Magallanes
y su amor por la navegación y la exploración de nuevos mundos lo
llevaron a intentar la primera circunnavergación a la Tierra. Tenía
claro que no iba a ser tarea fácil sobre todo por los peligros que
le esperaban en cada rincón del planeta. Después de un par de años
de años de travesía por América decidió proseguir su viaje tras
su paso por el Río de la Plata y por un estrecho que acabaría
teniendo su nombre. Pasaron meses en los que el hambre, la
desesperación y las enfermedades eran el pan de cada día.
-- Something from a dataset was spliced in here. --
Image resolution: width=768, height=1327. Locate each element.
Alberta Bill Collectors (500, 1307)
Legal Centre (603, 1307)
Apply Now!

Tras
cruzar el estrecho de Magallanes llegaron al océano Pacífico,
nombre que le otorgaron tras comprobar que la mar era muchísimo más
calmada que la de Atlántico. Llegaron a las diminutas islas de Guam
y descubrieron la hospitalidad de sus habitantes. Allí pudieron
coger fuerzas y aprovisionarse de alimentos que les ayudarían a
proseguir la aventura.
Prosiguieron
con el viaje durante varios días hasta llegar a la isla de Mactán.
No podían creer lo que veían: una infinita playa de arena blanca
cubría el agua verdoso y azulado. Tal estampa les hacía pensar que
se encontraban en el paraíso. Pronto fueron avistados por los
habitantes del lugar y estos les dieron una cálida bienvenida con
flores y comida típica. Fernando y sus navegantes se sentían
abrumados ante tanta hospitalidad pero aceptaron de buen agrado sus
obsequios, llevaban días sin tener algo que meterse en la boca por
lo que cualquier manjar, por extraño que fuera, era bien recibido.
Tuvieron
audiencia con Lapu-Lapu, el califa que velaba por la seguridad de
esas tierras. Les recibió con una reverencia y les preguntó cómo
habían llegado a sus playas. Magallanes le contó que venían de más
allá del océano Pacífico, de otras tierras inimaginables y que
viajaban por orden de la corona española. Su cometido era otorgar a
España nuevas rutas de navegación para poder competir con las rutas
portuguesas y evitar así pagar altos precios por circular por esos
itinerarios. Le explicó también que recibía gran apoyo por parte
de la iglesia católica por lo que a cambio su cometido era difundir
el mensaje de Dios como ya lo había hecho en el continente
americano.
Lapu-Lapu tras escuchar sus intenciones vio con buenos ojos que esos
hombres de tierras lejanas se instalaran por un tiempo en la isla,
pero que vivieran como uno más de sus habitantes. Magallanes aceptó
a regañadientes el ofrecimiento, se alejaba de los planes que tenía
previstos para el precioso enclave. Durante semanas ayudaron en los
quehaceres de la comunidad, cazaron, cultivaron y pescaron para poder
alimentarse y durmieron bajo la luz de la luna y sus estrellas.
Lo
que nunca pudieron aceptar los marineros era venerar a Alá, eso
iba contra sus principios. El califa, al ver que tenían ciertas
reticencias a compartir el mismo Dios, pensó que podría intentar
hacerles ver que habían muchos puntos que les acercaban ¿pero cómo
podía abrirles los ojos? ¿Cómo podía ayudar a crear un mejor
ambiente entre sus ciudadanos y esos visitantes de piel tan
blanca?
Decidió
que la mejor opción sería ser él mismo el ciudadano ejemplar. Se
pondría en la piel de Magallanes y conocería su religión y, tras
una breve incursión, le explicaría a Fernando los valores que
realmente les unían. Magallanes al descubrir
su feroz empeño pensó que él también podría aprender qué era
eso del islam y así entender por qué
la iglesia estaba tan
empeñada en evangelizar. Tras un mes y medio intenso de intercambio
decidieron poner en común sus conclusiones: coincidían en que había
un ente por encima de ellos que dirigía sus destinos, que debían
cuidar su relación con él a diario y que todos los actos que
realizaban debían estar capitaneados por el amor.
El
año que pasó Magallanes en Mactán le convirtió en un hombre nuevo
y a sus tripulantes también. Muchos de ellos formaron una pequeña
familia mestiza y se quedaron de por vida en el paraíso terrenal.
Otros, como Magallanes, hizaron las velas y partieron rumbo a España
llenos de conocimientos que les hicieron sentir ricos en espíritu.
La relación entre ambos líderes perduró en el tiempo de tal manera
que los habitantes de la isla estaban convencidos de que ambos nunca
habían muerto, sino que se habían convertido en estatuas gracias a
esa fantástica amistad. Se creía que la estatua el portugués
estaba en su ciudad natal mientras que el del filipino estaba junto a
la orilla, siempre velando por sus ciudadanos.